------ TASK INPUTS
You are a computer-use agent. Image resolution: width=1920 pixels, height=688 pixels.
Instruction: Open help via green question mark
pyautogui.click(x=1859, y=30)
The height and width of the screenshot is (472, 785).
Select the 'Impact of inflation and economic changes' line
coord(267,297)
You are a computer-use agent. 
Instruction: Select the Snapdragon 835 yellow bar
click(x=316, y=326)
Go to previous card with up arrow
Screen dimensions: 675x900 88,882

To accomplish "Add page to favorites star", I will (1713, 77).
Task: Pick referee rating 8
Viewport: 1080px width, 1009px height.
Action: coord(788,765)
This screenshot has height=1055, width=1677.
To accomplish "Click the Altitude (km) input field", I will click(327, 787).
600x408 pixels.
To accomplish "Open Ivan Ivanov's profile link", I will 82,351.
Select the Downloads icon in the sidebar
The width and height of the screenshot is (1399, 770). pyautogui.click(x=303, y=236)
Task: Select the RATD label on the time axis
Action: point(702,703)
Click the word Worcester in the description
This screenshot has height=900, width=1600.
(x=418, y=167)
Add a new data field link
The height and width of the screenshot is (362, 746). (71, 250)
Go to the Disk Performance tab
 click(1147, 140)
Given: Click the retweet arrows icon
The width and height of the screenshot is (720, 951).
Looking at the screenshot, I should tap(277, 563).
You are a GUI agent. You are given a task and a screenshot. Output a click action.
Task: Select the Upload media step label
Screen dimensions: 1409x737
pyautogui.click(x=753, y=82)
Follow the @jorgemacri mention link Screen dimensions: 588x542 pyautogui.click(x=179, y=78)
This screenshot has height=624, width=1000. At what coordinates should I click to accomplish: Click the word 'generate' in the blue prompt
------------
WHAT TO DO:
Please show each line in the records above that contains "agent".

ANSWER:
You are a computer-use agent. Image resolution: width=1920 pixels, height=688 pixels.
You are a computer-use agent. 
You are a GUI agent. You are given a task and a screenshot. Output a click action.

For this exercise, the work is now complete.